Pros
Varied and interesting work, frequent opportunities to tackle problems outside your usual experience. Management and staff are nicer people compared to most private sector engineering companies I've worked at. Very flexible work hours, good benefits, layoffs almost never happen, laid-back atmosphere if you want that.
Cons
Some departments get lots of promotions, others little or none. MITRE doesnt tell the staff which technical specialties they value, you have to figure that out after a few years there, but it makes a huge difference in raises and promotions. They seem to really like systems-oriented expertise. As consultants, MITRE is expected to be expert in anything the Govt. wants help with, so they throw whoever needs coverage in their department at the problem, sometimes someone who doesnt really know what they are doing on that problem although they may think they do. There is an assumption that anyone from MITRE can be an expert in anything the Govt. needs advice with, resulting in good or bad advice at various times.
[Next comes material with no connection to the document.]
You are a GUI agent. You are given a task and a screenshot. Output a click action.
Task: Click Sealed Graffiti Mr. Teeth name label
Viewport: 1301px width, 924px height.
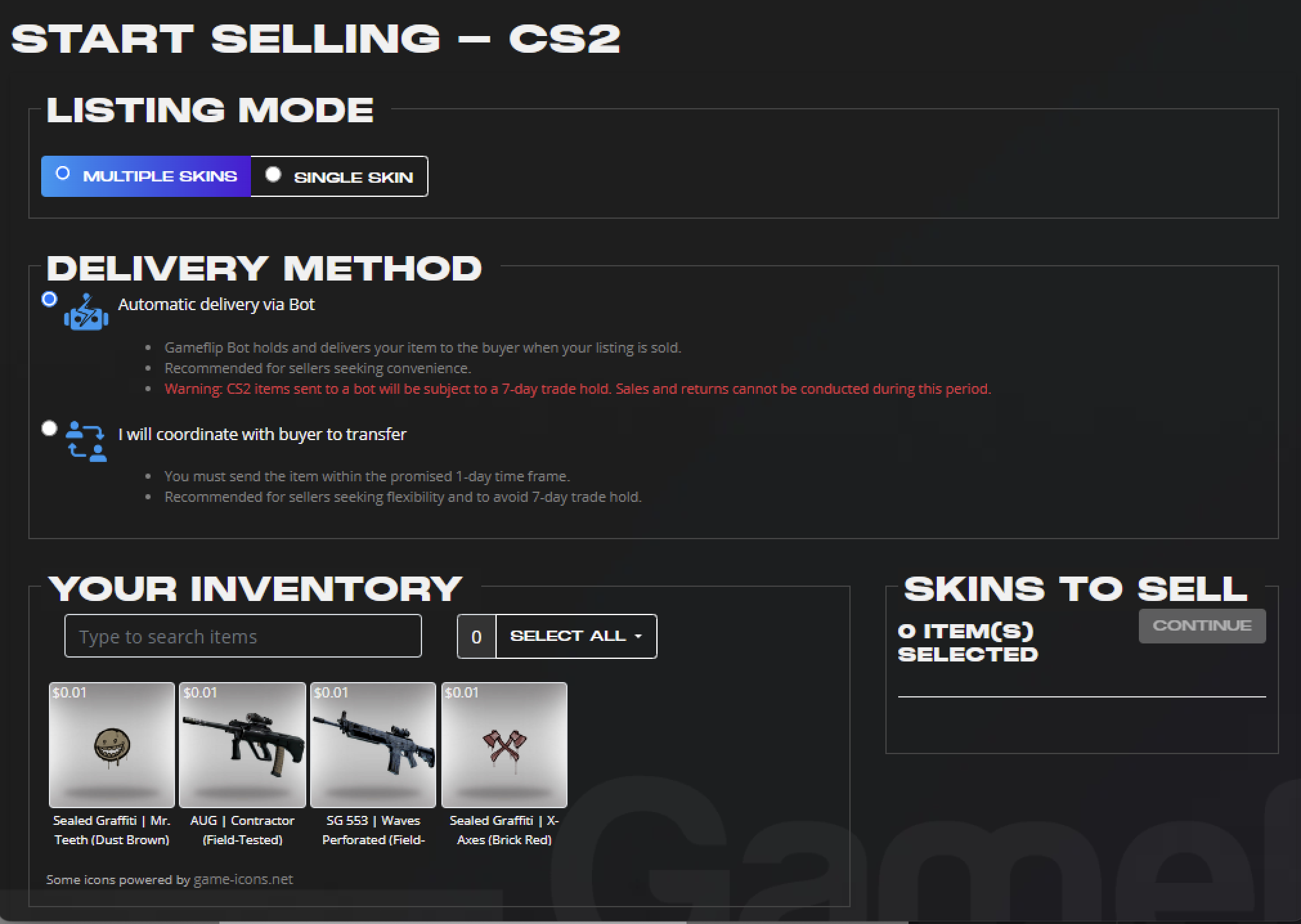pyautogui.click(x=112, y=830)
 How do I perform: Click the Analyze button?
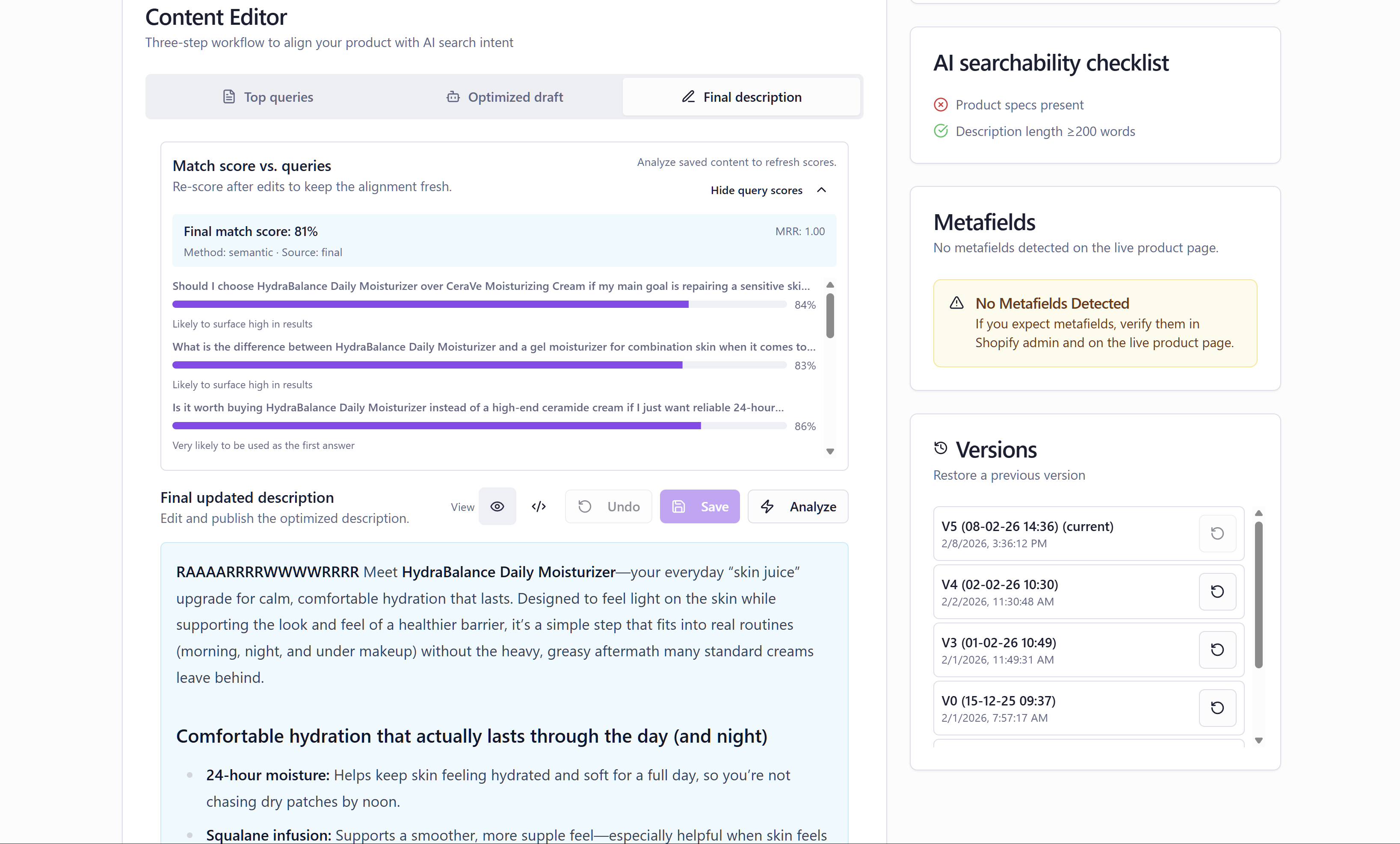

Department management #1 priority is keeping their own people at work, which sometimes limits using expertise in other departments. Review process (P&D) is a joke to deparment management. MITRE's main product is viewgraphs to advise Govt. MITRE projects usually dont really need to make anything actually work all they way since MITRE doesn't actually field systems, only prototypes at most, but thats a problem not only at MITRE but in lots of Govt. high-tech systems since making promises they can't deliver is often the only way to get the Govt. contract in private industry. MITRE is supposed to help with that, but the DoD is so politicized that it can be impossible, and if you say 'this won't work' on a huge program its like saying 'the emperor has no clothes' and its not appreciated and not listened to by the DoD decision makers and sometimes by MITRE project management.